The representation of the crack and smack addicted daughter played by Erika
Christensen of the newly appointed Drug Czar (played by Michael Douglas)
who exchanges sex for drugs with an inner city dealer continues the
anti-miscegenation hype of young whites corrupted by the sexual voodoo of
urban black men. The continual scenes of the faceless prep school daughter
lying under an African American man seemingly reinforce this racial
paranoia and angst. However, the director's adroit use of camera angles
that attempt to place the audience as the violated virgin which is meant to
shock and outrage the families of middle America inadvertently reveals
Soderbergh's fetish of being penetrated by black men. Furthermore, the wide
screen pan shots and tableaux scenes of urban ghettoes in Baltimore where
prep school kids go to score and be "cool" is again meant to shock middle
class America. However these montage -like but carefully constructed scenes
of urban decay, corruption and the drug economies of the street visually
reinforces the get tough on crime fear based policies that drive the
explosive growth of the prison industrial complex. His visual intent, I
imagine, is to have more search and seizure raids, more swat team
operations, no rehabilitation strategies, no critiques of origins and
causes of poverty, no job opportunities, no education, and no outreach to
disenfranchised youth and families.

But worse than hyping these fears is the representation of Tijuana as the
place of abandon-the abject zone of the US nation state-where corruption
and disease fester on the thin membrane of the American body politic and
where "over worked" and "understaffed" border patrol and DEA agents fight
to "hold the line." All shots of Mexico and Mexicans, or those simulating
Mexicans are done with orange/ yellow gel plates that cover the cameras
that give a pus like and rancid piss like coloration to these scenes,
visually reinforcing the ideas of disease, nausea and corruption. The
message that all Mexicans and state apparatuses of the US and Mexico work
for competing drug cartels locates the corruption of America in the South
and denies how the addiction patterns of the North are central to the
juridical, disciplinatory and funding apparatus of the State.

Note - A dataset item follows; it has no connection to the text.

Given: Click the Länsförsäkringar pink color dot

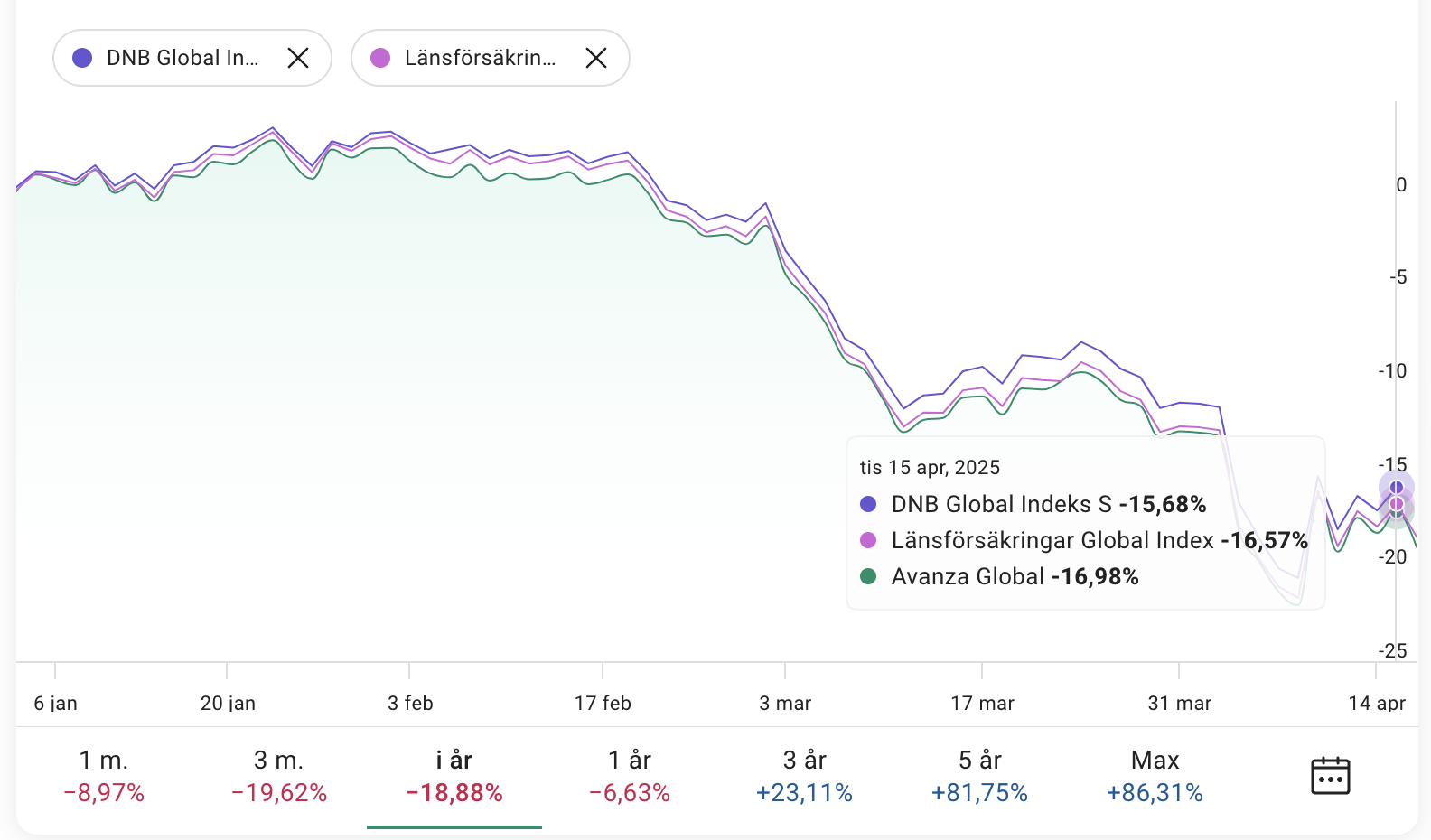Looking at the screenshot, I should (x=380, y=58).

Finally, unlike Arnofsky's Requiem for a Dream, a much more ingenious and
cinematic risk taking meditation on how addiction is necessary to the
functioning of the body politic and its attendant state apparatus, Traffic
fails to offer any critiques on the criminalization of the drug economy.
Traffic does not engage the racially coded practice of mandatory sentencing
minimums that equate 100 grams of powder cocaine to one gram of crack
cocaine resulting in the warehousing, surveillance and brute violence
against African Americans and Latinos, with women of color as the largest
growing segment of the prison population. Traffic does not deal with: how
over 60% of prison inmates are imprisoned for treatable drug related
offenses; how drug addiction is an issue of medical urgency that requires a
multi-level treatment strategy; and how the prison industry has larger
incarceration rates than apartheid-era South Africa and the gulag system of
Stalinist Russia - currently around 2 million; and how over 34% of Latinos
are under the auspice of the criminal justice system.

The welsh born actress Catherine Zeta Jones who played along the
Spanish-made Latino-actor Antonio Bandera's in the Mask of Zorro both
fulfills the "quite not quite" ambivalence of colonial discourse by being
quite and not quite Mexican, serving as the ultimate trophy wife of the
only rich Mexican in the U.S. whose wealth is tied to the drug trade. In
the film's final trope, which is meant to foment the paranoia of the
festering South and the further corruption of even preteen youth,
Zeta-Jones showcases children's dolls that are odorless and that boil into
pure cocaine. They are meant to pass the line to feed the "jonesing" hunger
of the U.S. So with the Traffic and Erin Brockovich nominations, Soderbergh
moves from the B+ list of Hollywood power brokers to an A list status,
while Chicanas/os move into continued mandatory minimums, three strikes
your out, and unfettered police and migra brutality; moving from C risk to
A risk offenders. Two lists with differing results: criminalization,
incarceration, abjection and death and the unleashed purchasing power to
chingar the subaltern world with one's artistic vision.